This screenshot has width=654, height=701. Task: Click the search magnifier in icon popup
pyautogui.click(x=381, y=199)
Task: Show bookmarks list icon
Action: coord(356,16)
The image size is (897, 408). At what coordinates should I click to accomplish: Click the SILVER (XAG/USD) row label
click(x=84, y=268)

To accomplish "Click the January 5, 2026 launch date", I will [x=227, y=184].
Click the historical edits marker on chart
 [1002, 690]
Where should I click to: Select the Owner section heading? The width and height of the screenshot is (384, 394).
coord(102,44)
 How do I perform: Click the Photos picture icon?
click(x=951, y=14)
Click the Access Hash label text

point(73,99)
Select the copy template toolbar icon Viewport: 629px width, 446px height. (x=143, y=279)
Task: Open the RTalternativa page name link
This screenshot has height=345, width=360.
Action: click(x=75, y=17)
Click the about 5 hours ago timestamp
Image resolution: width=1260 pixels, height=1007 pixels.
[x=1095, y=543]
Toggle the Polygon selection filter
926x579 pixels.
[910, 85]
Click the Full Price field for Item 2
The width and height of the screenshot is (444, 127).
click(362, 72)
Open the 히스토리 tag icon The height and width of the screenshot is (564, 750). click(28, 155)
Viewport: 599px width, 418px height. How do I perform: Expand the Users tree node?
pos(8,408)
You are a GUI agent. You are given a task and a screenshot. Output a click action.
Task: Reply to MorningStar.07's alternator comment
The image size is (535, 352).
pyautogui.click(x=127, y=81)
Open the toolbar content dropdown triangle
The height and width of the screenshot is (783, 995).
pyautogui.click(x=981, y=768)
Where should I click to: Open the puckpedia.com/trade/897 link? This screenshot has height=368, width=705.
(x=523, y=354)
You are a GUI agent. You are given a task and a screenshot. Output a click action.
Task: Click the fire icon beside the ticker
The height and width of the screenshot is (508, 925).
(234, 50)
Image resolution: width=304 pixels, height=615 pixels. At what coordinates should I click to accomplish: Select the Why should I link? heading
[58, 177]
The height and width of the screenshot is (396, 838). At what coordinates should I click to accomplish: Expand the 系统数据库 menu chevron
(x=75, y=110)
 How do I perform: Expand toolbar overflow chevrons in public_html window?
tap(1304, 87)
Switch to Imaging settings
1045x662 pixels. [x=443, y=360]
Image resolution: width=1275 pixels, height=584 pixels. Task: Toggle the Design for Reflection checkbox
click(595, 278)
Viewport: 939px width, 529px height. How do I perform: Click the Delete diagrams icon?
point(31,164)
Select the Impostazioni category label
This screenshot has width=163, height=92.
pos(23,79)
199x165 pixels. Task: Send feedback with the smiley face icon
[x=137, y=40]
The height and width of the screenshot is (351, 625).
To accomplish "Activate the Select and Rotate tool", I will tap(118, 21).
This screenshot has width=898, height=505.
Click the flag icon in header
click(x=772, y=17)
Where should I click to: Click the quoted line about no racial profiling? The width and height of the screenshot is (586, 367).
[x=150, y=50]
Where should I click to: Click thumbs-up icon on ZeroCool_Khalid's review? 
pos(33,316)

__Task directions__
Look through the material above. Copy each line where the word "will" appears.

__Task result__
To accomplish "Click the January 5, 2026 launch date", I will [x=227, y=184].
To accomplish "Activate the Select and Rotate tool", I will tap(118, 21).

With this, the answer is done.